■ SUPPLIED TEXT ■
● ● ● ● ● ● ●
When lots are selling in the middle of January on Bear Mountain for $410,000 (Listed for $424,000 and on market for two months) you know what the situtaton is like. I can't pay $410,000 + $600,000 construction costs + $100,000 my labour and sell for 1 million. This isn't rocket science, the numbers don't add up!
so if the numbers don't add up who are the people buying the building lots so fast?
The same people who are buying the lots are the same people buying all those houses; the irrational ones. The frenzy is market wide; you "have to buy". No matter what the cost. People I know selling right now are putting inflated prices on (they know they are crazy prices), but they are seeing what they can get.
I had briefly looked at building to get away from the crazy home market and found the same.
The Times Colonist had the following article in the Business section today. Check out the comments.
Study puts Victoria on 'B' list
Housing, crime cited as factors in report on 50 Canadian cities
The city of Victoria might have made it to the top of the list among Canadian cities attractive to migrants, but pricey housing and what a report for the Conference Board of Canada considers crime problems pulled it down to a "B" ranking.
"If not for Victoria's serious housing affordability and relative crime problems, it may well have emerged at the top of Canada's attractive cities."
In the report, Victoria was ranked at No. 48 for its incidence of violent crime per 100,000 people, and at No. 49 for its incidence of drug-related crime.
Related news: In an Angus-Reed poll over 90% of the respondents thought Victoria was the best place in North America to work and retire. Over 85% thought house prices would continue to rise because everyone wants to live here. **
**Poll accurate to +/- 3%. Survey results based on a telephone poll of 1000 residents of Victoria.
-
"**Poll accurate to +/- 3%. Survey results based on a telephone poll of 1000 residents of Victoria."
What kind of poll is that? You ask people in Victoria what they think is the best place to live in NA?? How about you ask 1000 people in Vancouver or 1000 in Toronto, they will likely tell you similar things. They moved there for a reason after all.
● ● ● ● ● ● ●
■ DATA LINES ■
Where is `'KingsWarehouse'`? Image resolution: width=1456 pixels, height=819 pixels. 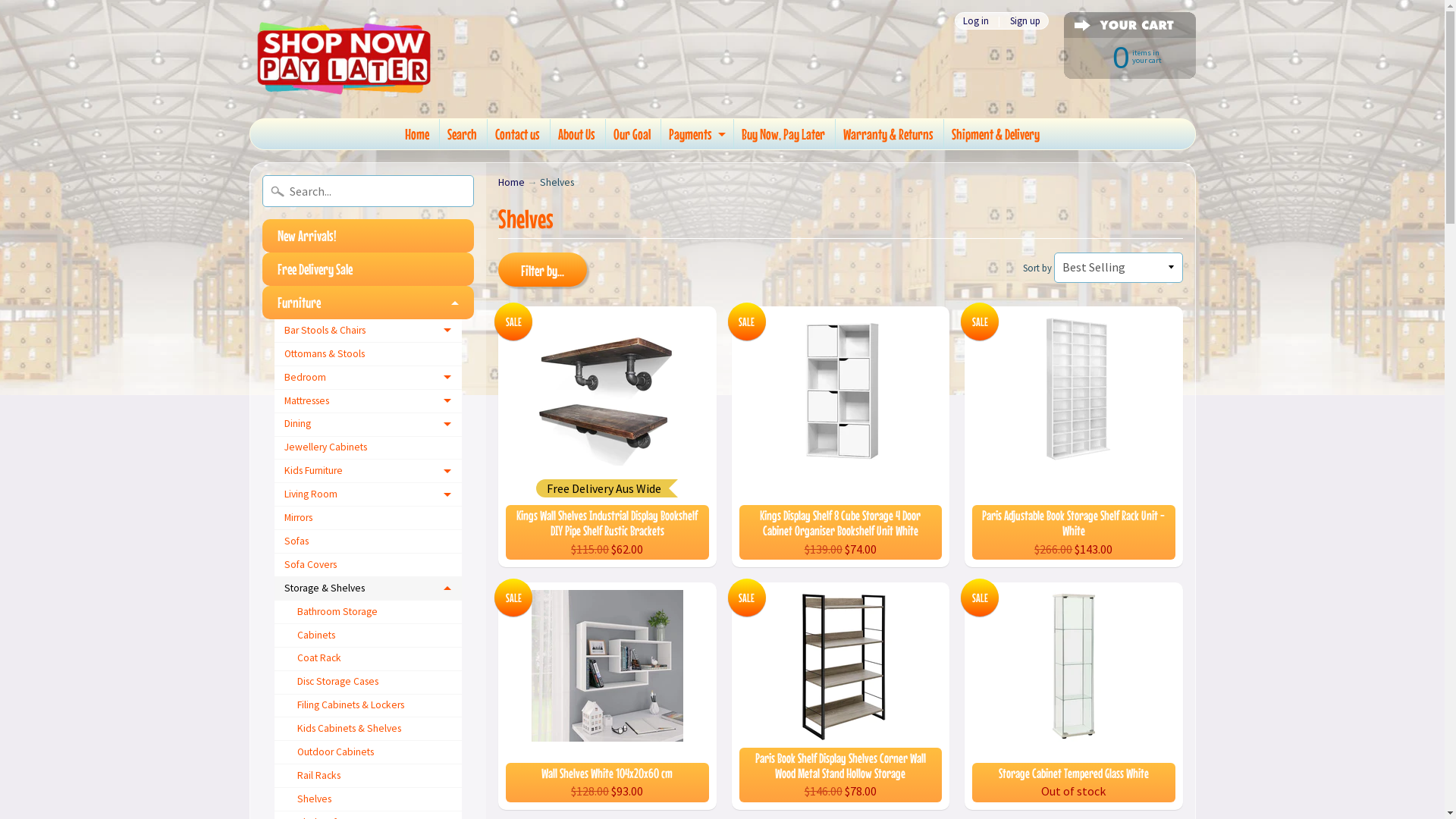
'KingsWarehouse' is located at coordinates (342, 58).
● ● ● ● ● ● ●
■ GIVEN REQUEST ■
Reproduce the part of the Victoria housing thread that opens with the words "When lots are" and stops after the words "out the comments.". The material stands apart from the Victoria housing thread.

■ RESULT FOR THIS EXERCISE ■
When lots are selling in the middle of January on Bear Mountain for $410,000 (Listed for $424,000 and on market for two months) you know what the situtaton is like. I can't pay $410,000 + $600,000 construction costs + $100,000 my labour and sell for 1 million. This isn't rocket science, the numbers don't add up!
so if the numbers don't add up who are the people buying the building lots so fast?
The same people who are buying the lots are the same people buying all those houses; the irrational ones. The frenzy is market wide; you "have to buy". No matter what the cost. People I know selling right now are putting inflated prices on (they know they are crazy prices), but they are seeing what they can get.
I had briefly looked at building to get away from the crazy home market and found the same.
The Times Colonist had the following article in the Business section today. Check out the comments.